■ **Text to read**
——

Yes, that is rather obvious. IEEE754-2008 go much further than that, though. It requires that all arithmetic have correct rounding. Yes, I am aware that the D specification allows higher precision, but it seems to me that this neither gets you predictable results or maximum performance. And what is the point of being able to set the rounding mode if you don't know the bit width used?

It is a practical issue in all simulations where you want reproducible results. If D is meant for scientific computing it should support correct rounding and reproducible results. If D is meant for gaming it should provide ways of expressing minimum precision or other ways of loosening the accuracy where needed.  I'm not really sure which group the current semantics appeals to. I personally either want reproducible or very fast...

August 25, 2015
On Tuesday, 25 August 2015 at 18:15:03 UTC, Ola Fosheim Grøstad wrote:

> It is a practical issue in all simulations where you want reproducible results. If D is meant for scientific computing it should support correct rounding and reproducible results. If D is meant for gaming it should provide ways of expressing minimum precision or other ways of loosening the accuracy where needed.  I'm not really sure which group the current semantics appeals to. I personally either want reproducible or very fast...

As long as it doesn't change from one release of the compiler to the next, we have reproducibility. In many cases though, reproducibility doesn't mean exact reproducibility, at least in the old days it didn't, due to floating point issues. You generally want to allow for replication of the results using other languages, so you have to allow for some differences.

I'm pretty sure Walter has stated the reason that you cannot count on exact precision, but I don't remember what it is.
August 25, 2015
On Tuesday, 25 August 2015 at 15:19:41 UTC, Márcio Martins wrote:
>
> If you compile it with *GDC* it works fine. If you compile a port with clang, gcc or msvc, it works right as well. I suspect it will also work fine with LDC.

The same program "fails" in gcc too, if you use x87 math. Usually C compilers allow excess precision for intermediate results, because the extra precision seldom hurts and changing precision on x87 is very expensive (depends on the CPU, but it is more expensive than the trigonometric functions on some models).

August 25, 2015
On Tuesday, 25 August 2015 at 20:00:11 UTC, bachmeier wrote:
> On Tuesday, 25 August 2015 at 18:15:03 UTC, Ola Fosheim Grøstad wrote:
>
> I'm pretty sure Walter has stated the reason that you cannot count on exact precision, but I don't remember what it is.

Probably because DMD is spewing out x87 code. The x87 FPU converts everything to its internal working bit depth before it does the math op. You can set it to work at different bit depths but IIRC it's a fairly expensive operation to change the FPU flags. You really dont want to be doing it every time some mixes a double and a float.

The compilers that dont exhibit this problem might set the x87 to work at 64 bit at startup or more likely they are using scalar SSE. You cant mix different depth operands in SSE. You cant multiply a float by double for example, you have to convert one of them so they have the same type. So in SSE the bit depth of every op is always explicit.
August 25, 2015
On Tuesday, 25 August 2015 at 21:30:03 UTC, Warwick wrote:

> The compilers that dont exhibit this problem might set the x87 to work at 64 bit at startup or more likely they are using scalar SSE. You cant mix different depth operands in SSE. You cant multiply a float by double for example, you have to convert one of them so they have the same type. So in SSE the bit depth of every op is always explicit.

True word:

This is msvc compiler generated code (default configuration, debug):

    double x = 1.2;
012F174E  movsd       xmm0,mmword ptr ds:[12F6B30h]
012F1756  movsd       mmword ptr [x],xmm0
    unsigned long long u = (unsigned long long)(x * 10);
012F175B  movsd       xmm0,mmword ptr [x]
012F1760  mulsd       xmm0,mmword ptr ds:[12F6B40h]
012F1768  call        __dtoul3 (012F102Dh)
012F176D  mov         dword ptr [u],eax
012F1770  mov         dword ptr [ebp-18h],edx

——

■ **Dataset content**

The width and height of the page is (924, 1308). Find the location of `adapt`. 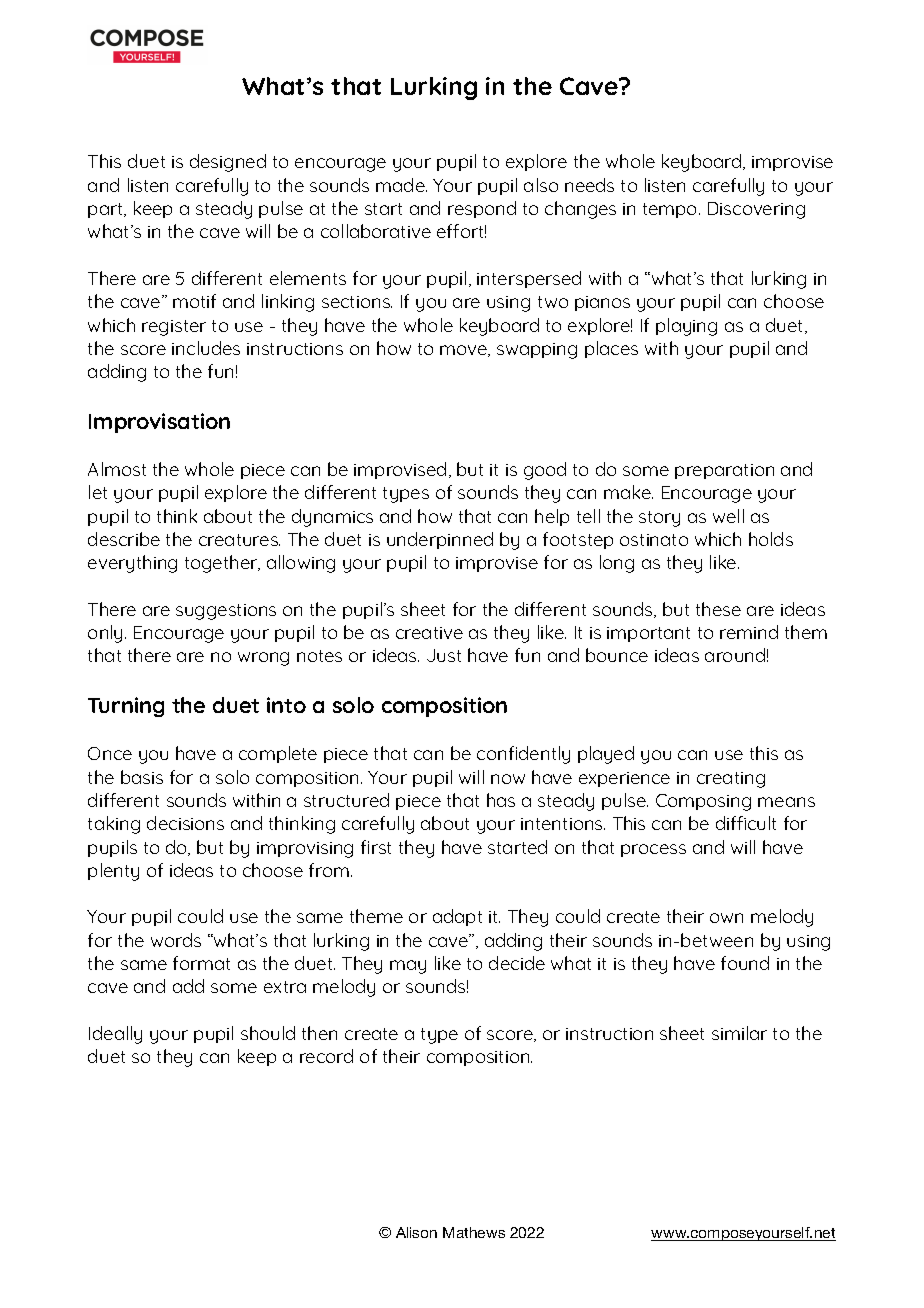

adapt is located at coordinates (457, 917).
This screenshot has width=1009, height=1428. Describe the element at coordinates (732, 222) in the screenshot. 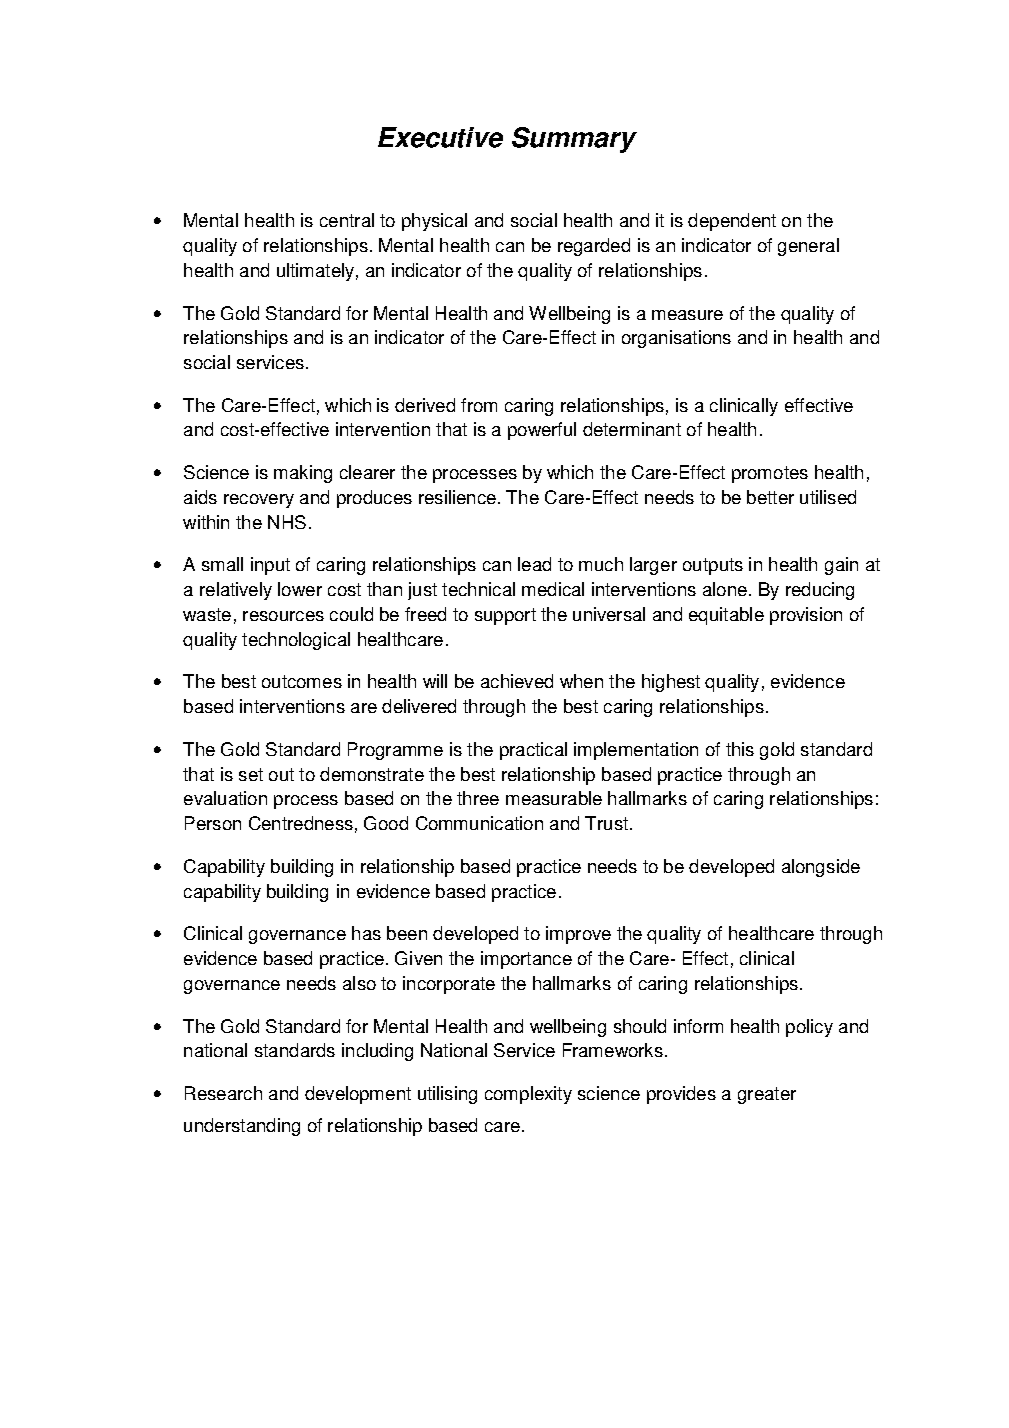

I see `dependent` at that location.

——

■ **Goals**
1. Based on the floating-point thread, state whether each statement agrees with it. Answer yes or no, and quote the words that decide it.
(a) Changing precision on the x87 is described as inexpensive.
(b) In SSE, a float can be multiplied by a double without converting either one.
(c) The msvc code shown was generated in the default debug configuration.
2. Name every compiler mentioned in the floating-point thread.
3. Answer these questions about the floating-point thread, one per line:
(a) What does IEEE754-2008 require of all arithmetic?
(b) What does the x87 FPU do before it performs a math operation?
(c) What condition is given for having reproducibility?

■ **Solutions below**
1.
(a) No: "changing precision on x87 is very expensive"
(b) No: "You cant multiply a float by double for example, you have to convert one of them so they have the same type."
(c) Yes: "This is msvc compiler generated code (default configuration, debug):"

2. GDC, clang, gcc, msvc, LDC, DMD

3.
(a) Correct rounding.
(b) It converts everything to its internal working bit depth.
(c) That it doesn't change from one release of the compiler to the next.